Below I am going to lay out how I actually implement Pipeline. To do this I will be bringing in DataFrameMapper from sklearn_pandas, I will not get verbose on how to use mapper, but I would highly suggest you take a look at its documentation as it is a great tool. I am also going to sample our data out to get up to a number that seems a bit more realistic for running this sort of prediction.

from sklearn.utils import resample
cf = resample(df,n_samples=500_000,random_state=42)
cf = cf.reset_index()
cf.tail()
index age income owns_car
499995 3 NaN 60 0
499996 0 25.0 40 0
499997 8 43.0 120 1
499998 7 42.0 85 0
499999 7 42.0 85 0

Now that we have it sampled out to 500,000 we will train test split, features is still defined from much earlier in the code, and standard train test split parameters will be used.

from sklearn.model_selection import train_test_split

X_train, X_test, y_train, y_test = train_test_split(cf[features], cf['owns_car'], random_state=42)
X_train.head()
age income
359342 22.0 37
236051 30.0 58
452617 43.0 120
34245 25.0 40
373935 43.0 120
from sklearn_pandas import DataFrameMapper
mapper = DataFrameMapper([
    (['age'], [SimpleImputer(missing_values=np.nan,strategy='mean'),StandardScaler()]),
    (['income'], StandardScaler())
])

Now that we have mapper set up we will make a new pipeline, pipe_2, and stuff it with the mapper and the logistic regression.
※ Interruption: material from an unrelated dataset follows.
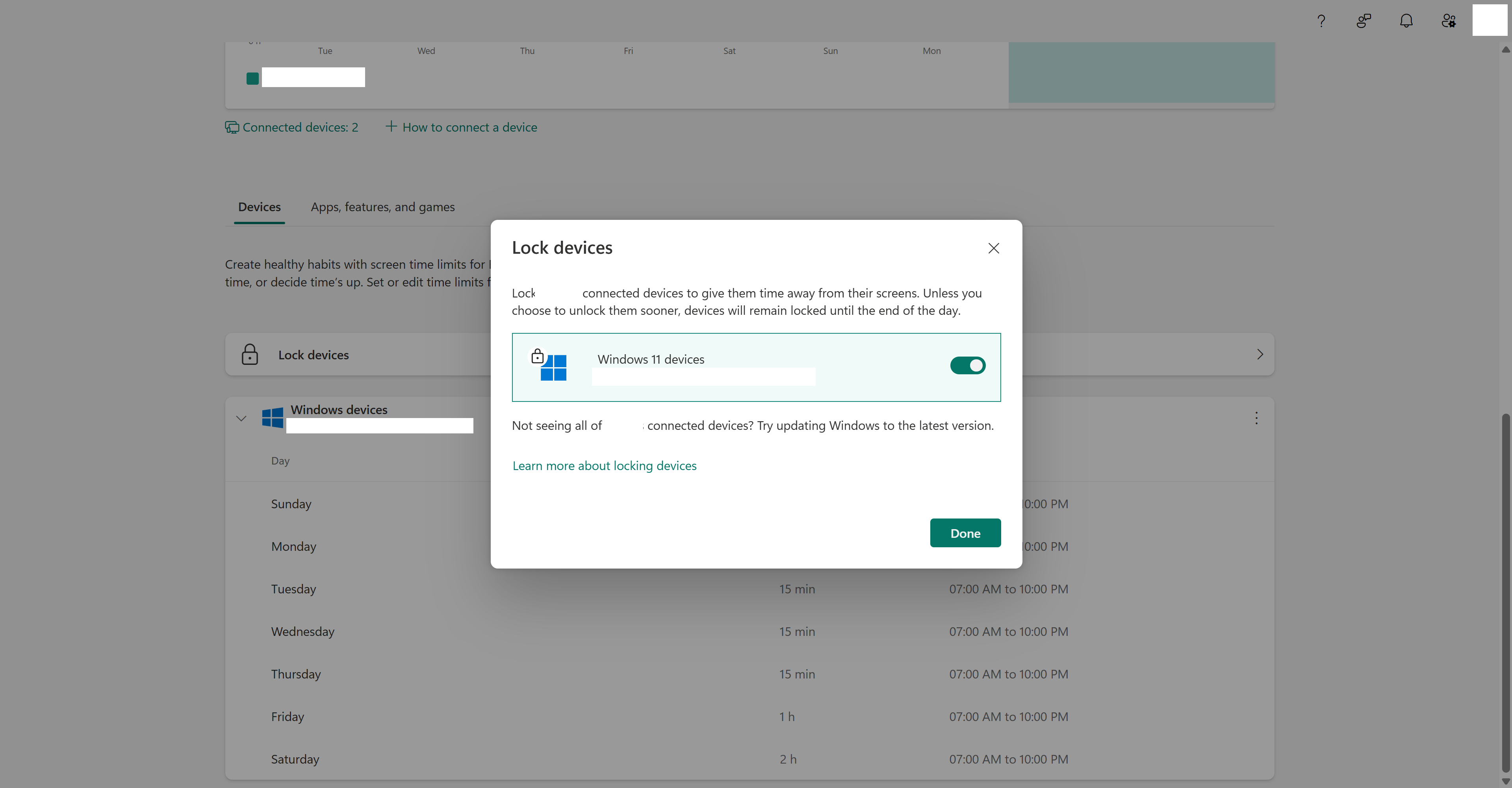
Task: Click the green chart legend swatch
Action: pyautogui.click(x=252, y=79)
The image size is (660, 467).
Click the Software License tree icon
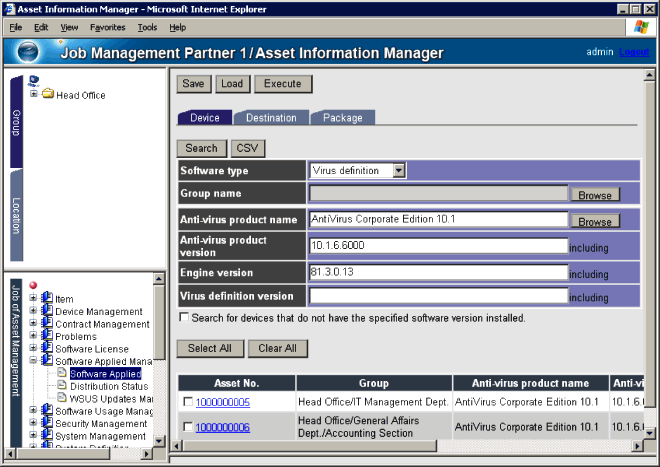(x=47, y=349)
Pipeline always executes in order, so the mapper will clean our data up and the regression will then be applied. If we needed extra steps, say some PCA, we can just slot it in after the cleaning, because again it always executes in order.

pipe_2 = Pipeline([
    ('map', mapper),
    ('log', LogisticRegression(random_state=42, solver='lbfgs'))
])

Now it's time to execute pipe_2. First we fit it against the training set, this will establish the cleaning parameters and create the logistic model for us to predict off of. Next we have pipe_2 predict against X_test and then compare these predictions to y_test.

pipe_2.fit(X_train, y_train)
y_pred = pipe_2.predict(X_test)
comp = pd.DataFrame({
    'y_pred': y_pred,
     'y_test': y_test
})
comp.head(15)
y_pred y_test
104241 1 1
199676 1 1
140199 1 1
132814 0 0
408697 1 1
163280 0 0
215758 0 0
442316 1 0
6940 1 1
382310 1 1
472236 0 0
309086 0 0
230672 0 0
209236 1 0
102953 1 1

Not perfect, but it's clearly working. Pipeline makes your flow much more modular. If you need more steps you slot them in the pipeline where you want them to happen. If you need a new model you swap it out. Better yet Pipeline can take pipelines within them. Have a weird replace-NA to Lambda to regularization function to fix a feature before it hits mapper? No problem, wrap it up and throw it in the pipeline before mapper.

As stated at the top Pipeline helps wrap your process all together. It's the box you can throw everything into. Hopefully it will let you be a bit more poetic. Throughout this I have shown you Pipeline, which requires a tuple of a title and a function. There is another option in make_pipeline, which doesn't require a title, just the function, which it arbitrarily names for you. Most days you will end up using make_pipeline, as it is faster. But when you need more specific documenting, Pipeline will be the ticket.